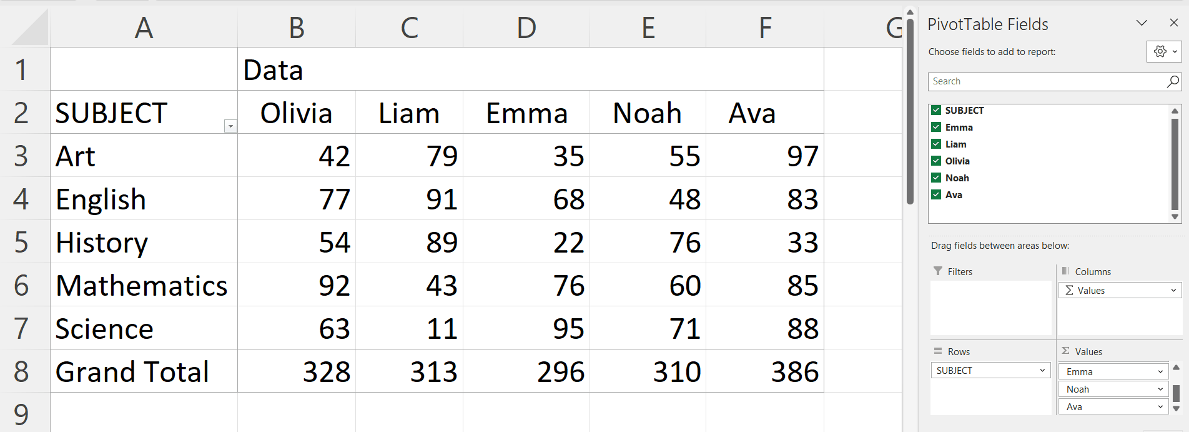
Task: Click the sigma icon beside Values area label
Action: [x=1066, y=351]
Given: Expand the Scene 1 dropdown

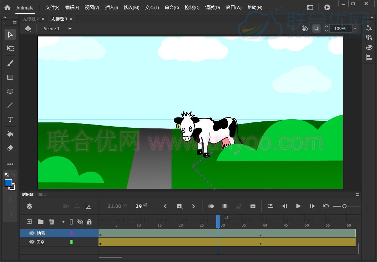Looking at the screenshot, I should (x=70, y=29).
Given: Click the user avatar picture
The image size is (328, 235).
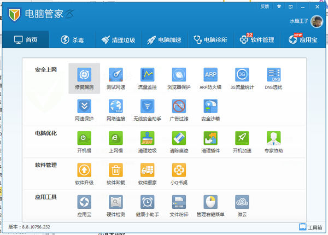Looking at the screenshot, I should (317, 21).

• _Work required_: Nothing but the lines from the line containing "Given: Expand the Scene 1 dropdown" to the end of the records above should be repeated, exactly and with every picture omitted.

• _Response to the task_:
Given: Expand the Scene 1 dropdown

Looking at the screenshot, I should (x=70, y=29).
Given: Click the user avatar picture
The image size is (328, 235).
Looking at the screenshot, I should (317, 21).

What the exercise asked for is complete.